REGGIO CALABRIA – “Solo in una Calabria senza Stato puo’ verificarsi, con le modalita’ raccapriccianti e sconcertanti attuate, l’orrendo agguato nel quale sono caduti i fratelli Francesco e Luigi Comberiati. Solo in una regione, dove la ‘ndrangheta continua a uccidere spesso impunemente, puo’ verificarsi che si rincorre la vittima all’interno di una pizzeria affollata di clienti e si uccide.
Solo in una Calabria, dove dominano le cosche, puo’ accadere che gruppi criminali preparano, organizzano e attuano la strage di Duisburg. Solo in una Calabria, senza sicurezza, si puo’ uccidere in un seggio elettorale il vice presidente del Consiglio regionale”.
Lo afferma il presidente del Comitato interprovinciale per il diritto alla sicurezza (Cids) di Reggio Calabria, Demetrio Costantino.

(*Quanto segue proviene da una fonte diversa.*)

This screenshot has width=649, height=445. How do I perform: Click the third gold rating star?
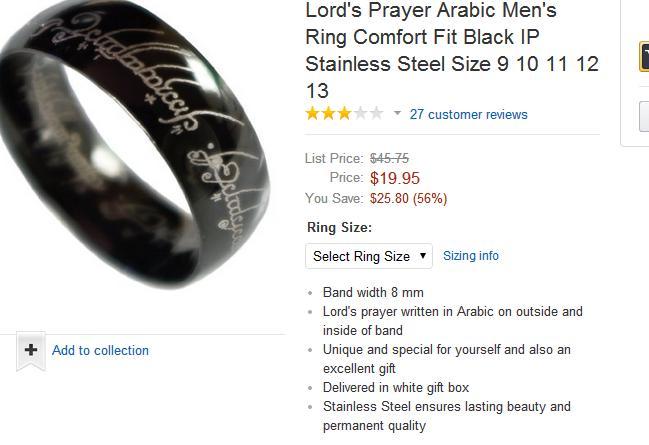click(344, 113)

“Il duplice omicidio di Petilia Policastro – aggiunge – spaventa per la spavalderia e la temerarieta’ dei criminali in lotta per conquistare l’egemonia e il controllo del territorio. Oramai non puo’ esserci alcuna giustificazione sull’assenza, nella regione con la piu’ alta densita’ mafiosa in rapporto alla popolazione e con i primati raggiunti dalle organizzazioni criminali nel mondo, dopo ben 18 mesi a capo del Ministero, del Ministro dell’Interno On. Amato. E se un Ministro dell’Interno non va nella regione piu’ afflitta da questo male criminale per capire, ascoltare, proporre come realisticamente puo’ suscitare maggiore e adeguato impegno da parte delle stesse istituzioni e dei cittadini? Occorre, da piu’ parti – conclude Costantino – una forte iniziativa affinche’ sull’allarme criminalita’ in Calabria, ci sia la dovuta attenzione, misure adeguate e incisive per fare fronte e garantire la necessaria sicurezza”.